Zacznę od kilku słów wstępu, które pozwolą wam zorientować od czego zacząć. Po pierwsze musisz się zdecydować z jakiego kraju będziesz importował broń pneumatyczną. Ja mam niestety doświadczenia związane jedynie z importem z Wielkiej Brytanii choć może w przyszłości to się zmieni. Myślę, że poza pewnymi elementami procedura będzie podobna przy imporcie z innych krajów (zmianie mogą ulec np. stawki celne). Od czego zacząć ?
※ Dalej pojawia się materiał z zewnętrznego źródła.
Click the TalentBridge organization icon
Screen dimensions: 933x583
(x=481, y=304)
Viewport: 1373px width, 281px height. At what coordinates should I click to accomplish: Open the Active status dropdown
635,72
Pierwsza uwaga wydaje się oczywista choć nie zawsze jest to proste do wykonania. O drugiej piszę z bardzo prostego powodu, jak się domyślacie nie ma jednego miejsca gdzie można znaleźć aktualny stan prawny (najlepiej pełny zbiór przepisów) w tej sprawie (w sprawie importu prywatnego), po drugie jest kilka spraw które trzeba weryfikować np. czy dany towar nie podlega kontroli importowej i po trzecie cały czas coś uchwalają, zmieniają i nie masz żadnej pewności że to co trzymasz w ręku ta aktualny dokument (np. rozporządzenie Ministra Gospodarki/Łączności (dawne Ministerstwa Łączności jest teraz częścią m. gospodarki) w sprawie przesyłania broni przez pocztę lub firmy o podobnym profilu usług jeszcze się nie ukazało i jak zapewniała mnie pani w departamencie prawnym dawnego ministerstwa łączności – powinno się ukazać w 2002 roku choć zaraz potem dodała, że mają kilka ważniejszych aktów prawnych których opracowanie uznano za priorytetowe. Na szczęście mieszkam już w naszym kraju ładnych parę lat i przyzwyczaiłem się do takich zabaw. |
Od czego zacząć ? Powinieneś wybrać firmę i nawiązać z nimi kontakt, oficjalny czy nie oficjalny w każdym bądź razie taki aby się wszystkiego dowiedzieć (ja prawie wszystko załatwiałem przez emaila). Powinieneś zapytać czy są gotowi sprzedać do Polski. Pamiętaj podać koniecznie co cię interesuje i w jakim standardzie. Jeśli będziesz chciał coś w wersji normalnej lub FAC to będą musieli uzyskać zezwolenie eksportowe (chyba, że się tym nie będą przejmowali) bez względu na firmę i kaliber (w naszych warunkach kaliber i tak tylko jeden .177 czyli 4,5 mm). Jak potwierdzą, pierwszą warunek tzn. że są gotowi sprzedać do Polski, to powinieneś zacząć ustalać szczegóły. Są one następujące:
Ja przesłałem dokładnie 3 dokumenty (wszystkie w języku angielskim oczywiście):
W załączeniu do niniejszego opisu znajdziecie wzór formularza EUU01 (End User Undertaking Form).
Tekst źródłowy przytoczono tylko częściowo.